Tell a prospective employer that you’d like children or prefer to work part-time so you can look after your child and they’re likely to roll their eyes. So is it best not to mention it?

Nearing the end of my maternity leave, I have been trying to re-enter the workplace. It’s hard enough to find a job in the construction industry at the moment without the added constrictions a baby brings. I was offered a well paid job and thought all was going well until I made a few more enquiries. They were happy for me to work part-time, but their expectations would be just the same: I would be expected to meet the same targets as my full-time colleagues.

Something I kept to myself while working, and which I therefore mention in a whisper now, is that I have always wanted children. I imagine many others feel the same way - but you can’t say that at work.

This led me to embrace every opportunity during my “dependant free” years. I’m grateful for my education but I have never felt freer than my graduation day when I could finally determine my own destiny. Seemingly a month can’t go by without us being reminded that a woman’s fertility dramatically drops at 35. I therefore view the years between university and having children as a woman’s chance to try and achieve as much as possible to allow her to re-enter the workplace at a vaguely similar level later. 

To this end I think I was often more ambitious than some of my colleagues.

I project managed a variety of schemes, concentrating, latterly, on high-end residential. In addition to my day job I attended up to three industry events a week and was fortunate to be nominated to the G4C (generation for collaboration) board which I subsequently chaired for three years. This exposure enabled me to join the Building Graduate Advisory Panel in 2005 and to have the opportunity to write this article now.

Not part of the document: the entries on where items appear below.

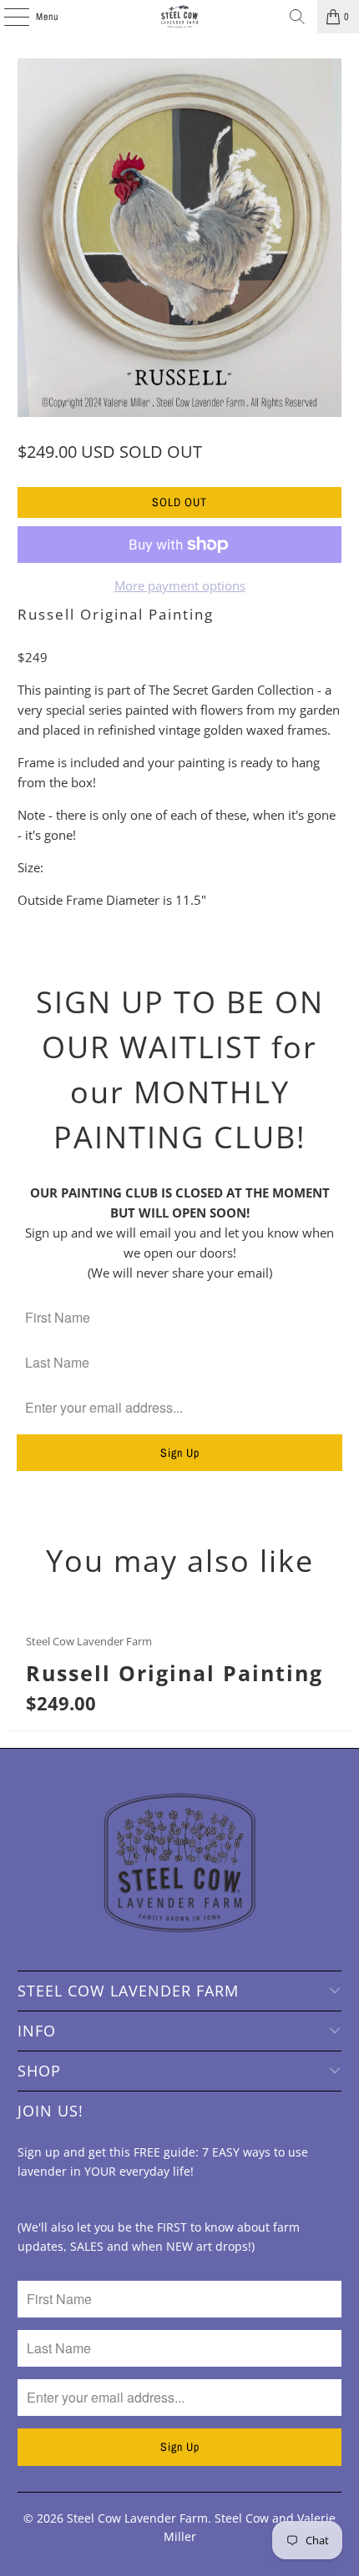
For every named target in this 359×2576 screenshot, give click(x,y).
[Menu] (7, 16)
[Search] (297, 16)
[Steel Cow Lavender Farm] (180, 16)
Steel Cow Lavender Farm (137, 2518)
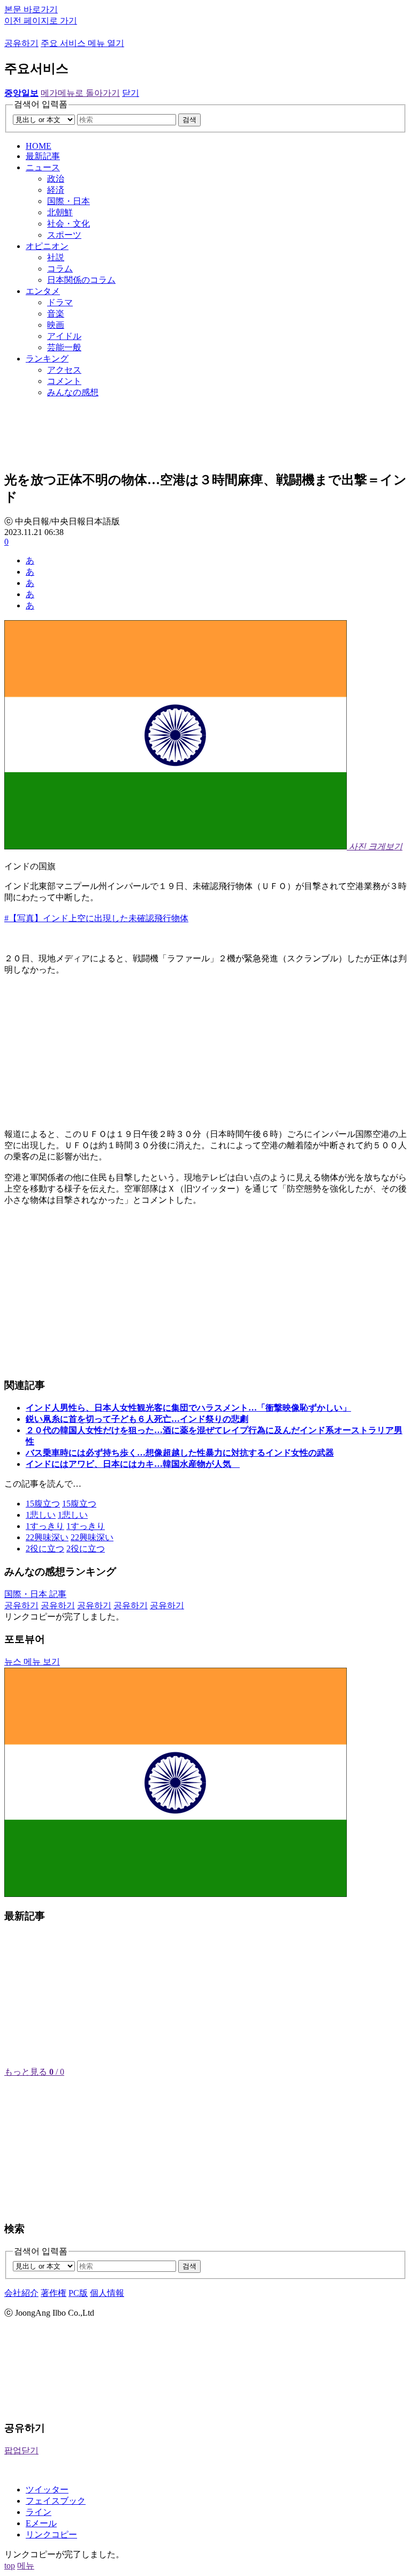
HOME (38, 145)
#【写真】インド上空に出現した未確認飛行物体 (96, 918)
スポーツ (64, 234)
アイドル (64, 336)
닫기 (130, 92)
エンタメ (43, 291)
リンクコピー (51, 2534)
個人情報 (107, 2293)
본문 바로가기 (31, 9)
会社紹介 (21, 2293)
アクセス (64, 369)
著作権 (53, 2293)
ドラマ (60, 302)
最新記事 (43, 156)
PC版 (78, 2293)
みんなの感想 (72, 392)
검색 (189, 120)
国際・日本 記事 (35, 1594)
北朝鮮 (60, 212)
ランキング (47, 358)
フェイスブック (56, 2500)
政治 (55, 178)
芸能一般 (64, 347)
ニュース (43, 167)
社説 (55, 257)
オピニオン (47, 246)
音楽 (55, 313)
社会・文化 (68, 223)
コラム (60, 268)
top (9, 2565)
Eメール (41, 2523)
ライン (38, 2512)
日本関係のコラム (81, 279)
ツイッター (47, 2489)
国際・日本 (68, 201)
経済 (55, 189)
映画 (55, 324)
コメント (64, 381)
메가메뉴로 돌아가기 (80, 92)
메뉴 (25, 2565)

’Part-time project manager required - salary competitive, flexi-time, childcare vouchers available, no emails after 7pm’ is not an advert I have seen in the back pages of Building lately

The tough employment and childcare issues faced by parents are often covered in the national press. In my case, the only local nursery with places costs £55 a day. So I need to be earning that (after tax), plus a decent amount more to make it worth not spending time with my child. Furthermore, the nursery is open from 7am to 7pm and for every 15 minutes parents are late picking up their children, there is an £8 fee. We have chosen to move out of London so if I were to commute by train as my husband does, we would have to rely on the trains to be on time to pick up our son. You may think this is our fault for moving out of London - and it is - but I’m not convinced we would be any better off had we stayed. I have heard horror stories of nurseries costing £90 a day in London.

“Part-time project manager required - salary competitive, flexi-time, childcare vouchers available, occasional home working possible, no unexpected site meetings and no emails after 7pm” is not an advert I have seen in the back pages of Building lately, and I know a job like this isn’t feasible. Sites can’t function part-time, people need quick decisions and, overall, companies need their employees to be making money for them. My previous experience in the industry must surely be useful to someone though. To this end, I have been applying to local construction industry-related companies whenever they have advertised for project support or office management roles. But I have discovered that, as these roles do not necessarily require any construction-related experience, competition is even greater - every mother and recent graduate in town is applying.

So do I apply for the sort of positions that I would have gone for pre-baby, in the hope that they might like me so much that when I mention (at the last possible moment) that I’d like to work part-time due to the fact that I am a parent, they don’t give their HR representative an alarmed glance and say: “We’ll be in touch”? In any case, I’m uncomfortable deceiving a potential employer right from the beginning like this - even if it is what all the advice says. 
I’m hopeful that the perfect role might be out there but in the meantime I’ll keep buying the lottery ticket; it’s probably similar odds.